Senator Chuck Schumer of New York, the Senate majority leader, said he believed the 81-year-old president was fit to serve.
"I'm with Joe Biden," he said, echoing comments by other top party officials.
ABC News, which aggregates polling data, demographics and economic information to make its election forecasts, said Biden had slipped somewhat in national polling since the debate but nonetheless concluded, "Four months out from Election Day, the 2024 presidential election is a pure toss-up."
There is no indication Biden is actively considering dropping out of the 2020 rematch with Trump, the first time two major party presidential candidates have faced each other in consecutive elections since 1956.
Still, the White House is acting to quell worries about Biden's candidacy.

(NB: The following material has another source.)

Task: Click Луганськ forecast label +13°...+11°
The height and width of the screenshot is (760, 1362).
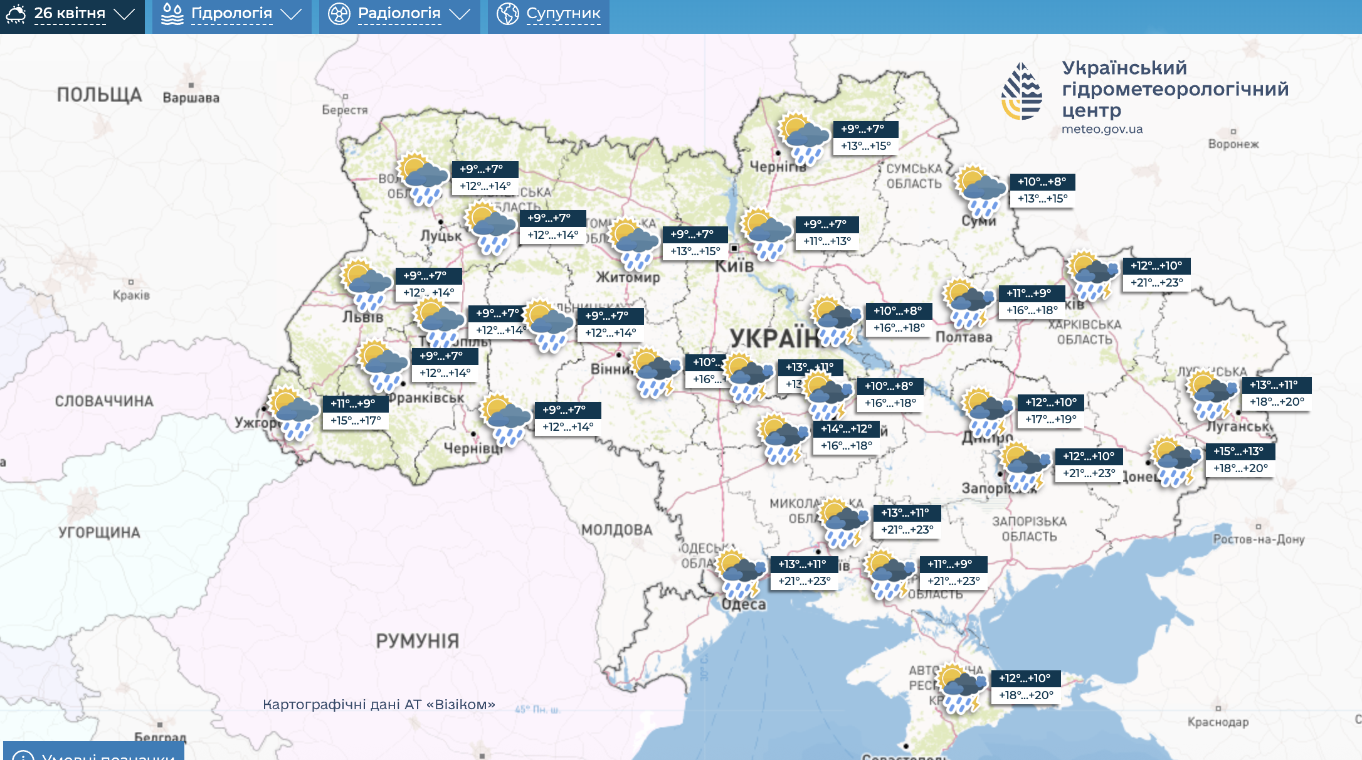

He scheduled a meeting, mostly virtual, for Wednesday with all Democratic state governors to assure them he is physically and mentally capable of the intense, four-month push to Election Day and that he can defeat Trump again.
Senator Sheldon Whitehouse of Rhode Island told a local television station in the northeastern state that he had been "horrified" by Biden's debate performance and asked the White House for assurances about Biden's "condition … that this was a real anomaly, and not just the way he is these days."
Peter Welch, a Democratic senator from Vermont, said the Biden campaign had adopted "a dismissive attitude toward people who are raising questions for discussion."
Former House Speaker Nancy Pelosi conceded in an interview with MSNBC that she was hearing "mixed" comments from Democratic donors on whether Biden was capable of another run for the presidency.
For his part, Biden has acknowledged he had a poor performance against Trump during the 90-minute nationally televised faceoff, the first of two scheduled debates, with the other one set for Sept. 10.
But the day after the debate, he seemed energized at a political rally in the mid-Atlantic state of North Carolina, even as he acknowledged, "I know I'm not a young man. I don't walk as easy as I used to. I don't speak as smoothly as I used to. I don't debate as well as I used to, but I know what I do know: I know how to tell the truth!"
Biden added that he would not be running for a second term if he did not believe "with all my heart and soul I can do this."